Here’s a dreamy print from 1847. It shows Adelina Plunkett as a péri—a graceful, superhuman being from Persian myths. Romantic artists loved this stuff. Her costume mixes Indian-looking jewels with a stiff bell skirt. Ballet shoes peek out, a new style back then.
The print captures the ballet craze. Mid-1800s stage stars were seen as untouchable spirits. Exotic far-away places were the vibe, not real history.

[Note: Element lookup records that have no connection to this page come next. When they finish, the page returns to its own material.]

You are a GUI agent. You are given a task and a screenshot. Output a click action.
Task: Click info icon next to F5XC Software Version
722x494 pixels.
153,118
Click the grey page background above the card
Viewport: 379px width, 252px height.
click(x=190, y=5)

Look up the Victoria and Albert Museum next.
Overview
The 1847 print depicts Adelina Plunkett in the guise of a péri, a mythic figure from Persian legend celebrated for extraordinary grace and beauty. Rendered in the Romantic style of the mid‑nineteenth century, the image presents the dancer as an ethereal, unattainable spirit, aligning her with contemporary ballet icons who were portrayed as otherworldly beings.
Subject & Meaning
In the context of 1840s ballet, the péri functioned as a symbol of escape from ordinary life, similar to sylphs and nymphs that populated Romantic stage productions. By casting Plunkett as this supernatural entity, the print emphasizes the ideal of transcendent artistry and the allure of exotic, imagined locales rather than any historical accuracy.
Technique & Style
The costume combines short‑sleeved, jeweled chains and belts that recall Indian court dress with a bell‑shaped mid‑century skirt, creating a hybrid exoticism. Plunkett’s footwear is recognizable as early ballet shoes, evolved from heelless satin slippers tied with ribbons; they are reinforced and stiffened, foreshadowing the development of modern pointe technique.
History & Provenance
Created in 1847, the print reflects the height of the ballet craze that swept Europe in the 1840s, when star dancers were celebrated as near‑divine figures. The work entered the collection of the Victoria and Albert Museum, where it remains part of the institution’s holdings on nineteenth‑century performance art.
Context
Romantic artists of the period frequently employed mythological and far‑away settings to dramatize the emotional intensity of ballet. The period’s fascination with the exotic, coupled with a burgeoning interest in technical advances in dance, informs both the visual composition and the symbolic content of the image.
Artist & collection
Artist
Thomas Herbert Maguire was an English artist and engraver, noted for his portraits of prominent figures.